What you will do:
1. Answer these about the thread on IDEs and Notepad, one line each:
(a) In the opening paragraph, what ability of the IDE is counted in along with everything else?
(b) What two reasons are given for Notepad being very bad for Java programming?
(c) Which line ending is called the proper cross-platform one, and why?
2. Write what comes next in the thread on IDEs and Notepad, picking up right after its last line.

Given passage:

● ● ● ●

That's entirely possible, that some people will have barely any grasp of
how to work outside the IDE. If we discount developers leaving the IDE
fro time to time to use a word processor or web browser, and also
include the ability of the IDE to call up server consoles and what not,
then these days with the latest IDEs a person can likely get away with
using the IDE for everything and not suffer.

AHS
From: cr88192 on

"Mike Schilling" <mscottschilling(a)hotmail.com> wrote in message
news:hravba$j2l$1(a)news.eternal-september.org...
> Tom Anderson wrote:
>> On Wed, 28 Apr 2010, cr88192 wrote:
>>
>>> "Lew" <lew(a)lewscanon.com> wrote in message
>>> news:7715fd2a-a507-4869-8ec4-a91faa495bc4(a)g30g2000yqc.googlegroups.com...
>>>> cr88192 wrote:
>>>>> anymore, I typically just do coding (in general) via the mix of
>>>>> Notepad,
>>>>
>>>> Notepad is very bad for Java programming because most extant
>>>> versions don't handle Unicode and they don't like cross-platform
>>>> line endings.
>>>
>>> but, we all know CRLF is the proper cross-platform line ending, since
>>> after all, it is used by Windows... (and typically people develop on
>>> Windows for Windows anyways, most non-Windows development often
>>> being a misnomer...). even when it is for non-Windows deployment, it
>>> is still typically developing on Windows for whatever is their
>>> target OS / HW...

● ● ● ●

Provided data:
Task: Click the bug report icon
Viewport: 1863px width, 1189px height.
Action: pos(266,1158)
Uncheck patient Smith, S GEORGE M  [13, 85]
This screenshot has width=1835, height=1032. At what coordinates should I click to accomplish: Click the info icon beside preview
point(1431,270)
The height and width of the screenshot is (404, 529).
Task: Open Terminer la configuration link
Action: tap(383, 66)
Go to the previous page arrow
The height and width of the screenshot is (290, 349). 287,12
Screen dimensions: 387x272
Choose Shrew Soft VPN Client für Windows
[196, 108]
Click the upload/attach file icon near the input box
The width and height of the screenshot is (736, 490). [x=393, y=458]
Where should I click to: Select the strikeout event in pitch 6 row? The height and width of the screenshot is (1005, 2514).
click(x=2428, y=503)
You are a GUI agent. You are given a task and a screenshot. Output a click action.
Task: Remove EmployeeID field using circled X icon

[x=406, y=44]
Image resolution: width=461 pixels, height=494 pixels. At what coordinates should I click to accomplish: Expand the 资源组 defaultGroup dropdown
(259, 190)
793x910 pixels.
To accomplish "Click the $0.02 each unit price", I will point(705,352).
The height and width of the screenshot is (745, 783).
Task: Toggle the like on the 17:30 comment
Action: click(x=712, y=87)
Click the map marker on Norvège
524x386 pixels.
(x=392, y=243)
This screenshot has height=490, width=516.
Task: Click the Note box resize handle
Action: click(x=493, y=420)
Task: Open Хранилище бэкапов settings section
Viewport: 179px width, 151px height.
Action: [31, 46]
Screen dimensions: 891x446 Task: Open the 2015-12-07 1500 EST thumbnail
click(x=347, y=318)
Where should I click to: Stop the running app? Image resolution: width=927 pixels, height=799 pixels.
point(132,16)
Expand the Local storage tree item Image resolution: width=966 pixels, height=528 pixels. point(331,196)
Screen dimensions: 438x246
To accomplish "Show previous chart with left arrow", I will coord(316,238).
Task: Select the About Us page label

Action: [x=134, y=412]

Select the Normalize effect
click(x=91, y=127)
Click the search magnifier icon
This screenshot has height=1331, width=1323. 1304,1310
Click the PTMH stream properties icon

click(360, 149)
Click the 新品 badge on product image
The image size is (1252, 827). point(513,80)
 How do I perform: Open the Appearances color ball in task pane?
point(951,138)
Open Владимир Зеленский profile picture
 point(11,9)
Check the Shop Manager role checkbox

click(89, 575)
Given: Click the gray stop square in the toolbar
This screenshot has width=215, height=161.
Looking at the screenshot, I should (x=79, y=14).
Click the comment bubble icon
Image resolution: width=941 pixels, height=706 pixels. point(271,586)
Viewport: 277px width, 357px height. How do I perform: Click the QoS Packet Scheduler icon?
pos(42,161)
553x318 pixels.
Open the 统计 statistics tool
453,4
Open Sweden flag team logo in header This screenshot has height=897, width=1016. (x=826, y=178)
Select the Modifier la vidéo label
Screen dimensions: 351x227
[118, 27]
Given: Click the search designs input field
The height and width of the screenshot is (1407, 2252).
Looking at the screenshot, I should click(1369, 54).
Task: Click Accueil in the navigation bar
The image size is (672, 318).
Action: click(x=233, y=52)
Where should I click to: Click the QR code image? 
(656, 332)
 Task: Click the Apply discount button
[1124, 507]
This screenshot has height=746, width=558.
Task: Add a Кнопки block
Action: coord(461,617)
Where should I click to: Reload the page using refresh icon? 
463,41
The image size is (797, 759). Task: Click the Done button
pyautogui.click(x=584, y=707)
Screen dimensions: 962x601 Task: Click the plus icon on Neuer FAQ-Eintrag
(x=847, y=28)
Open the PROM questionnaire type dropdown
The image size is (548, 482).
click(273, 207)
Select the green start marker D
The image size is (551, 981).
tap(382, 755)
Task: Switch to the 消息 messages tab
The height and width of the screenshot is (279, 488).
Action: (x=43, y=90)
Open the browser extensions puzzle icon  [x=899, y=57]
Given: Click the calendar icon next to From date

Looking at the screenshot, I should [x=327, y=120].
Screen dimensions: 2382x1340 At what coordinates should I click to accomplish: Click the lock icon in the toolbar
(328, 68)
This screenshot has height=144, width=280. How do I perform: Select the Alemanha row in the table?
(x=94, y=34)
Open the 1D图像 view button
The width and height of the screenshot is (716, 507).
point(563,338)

● ● ● ●

The results:
1.
(a) The ability of the IDE to call up server consoles and what not.
(b) Most extant versions don't handle Unicode, and they don't like cross-platform line endings.
(c) CRLF, because it is used by Windows.

2.
>>
>> !
>>
>> I don't know a single good developer who develops on Windows.
>
> You know me :-) I develop on Windows because it's what most of my
> customers use, and also because I develop stuff that combines Java and
> .NET.

yep.

granted, Windows is not exactly the perfect OS by any means, but for various
reasons it may be difficult to justify not using it...

otherwise, one may end up producing apps which many possible customers/users
would be unable to use (or use well, as one often gets cross-developed apps
which can be buggy or wonky when used on Windows...).

also, Wine still tends not to work very well, and QEMU+WinXP or similar is
inconvinient.
(actually, I have also recently seen Win7's XPMode, which seems to be
reasonably good for an emulator setup, since the mouse transitions easily,
it supports desktop-integration, ...).


granted, if Linux managed to become dominant among end-users (and got good
app/vendor/... support), then there would be little reason not to use it.

sadly, in some ways its strengths are its weaknesses, and I am left to doubt
that it could compete on equal terms with Windows... (in particular, with
the ways HW and SW vendors typically do things...).

solid binary ABI's and binary-compatibility would do much to help matters.
expecting people to distribute source or build their binaries for damn near
every version of every distro is unworkable...

or such...


From: Roedy Green on
On Tue, 27 Apr 2010 06:27:14 -0700 (PDT), Clarence Blumstein
<blumstein.clarence(a)gmail.com> wrote, quoted or indirectly quoted
someone who said :

>Do you suggest me using IDE when I'm learning JAVA? because I'm about
>to using Eclipse when I'm learning JAVA? Did you using IDE while/when
>are a beginner?

You might use an IDE designed for beginners, see
http://mindprod.com/jgloss/ide.html just so you won't be overwhelmed.

There is something to be said for learning to drive with a manual
shift -- analogously no IDE to start so you understand better what
goes on under the hood.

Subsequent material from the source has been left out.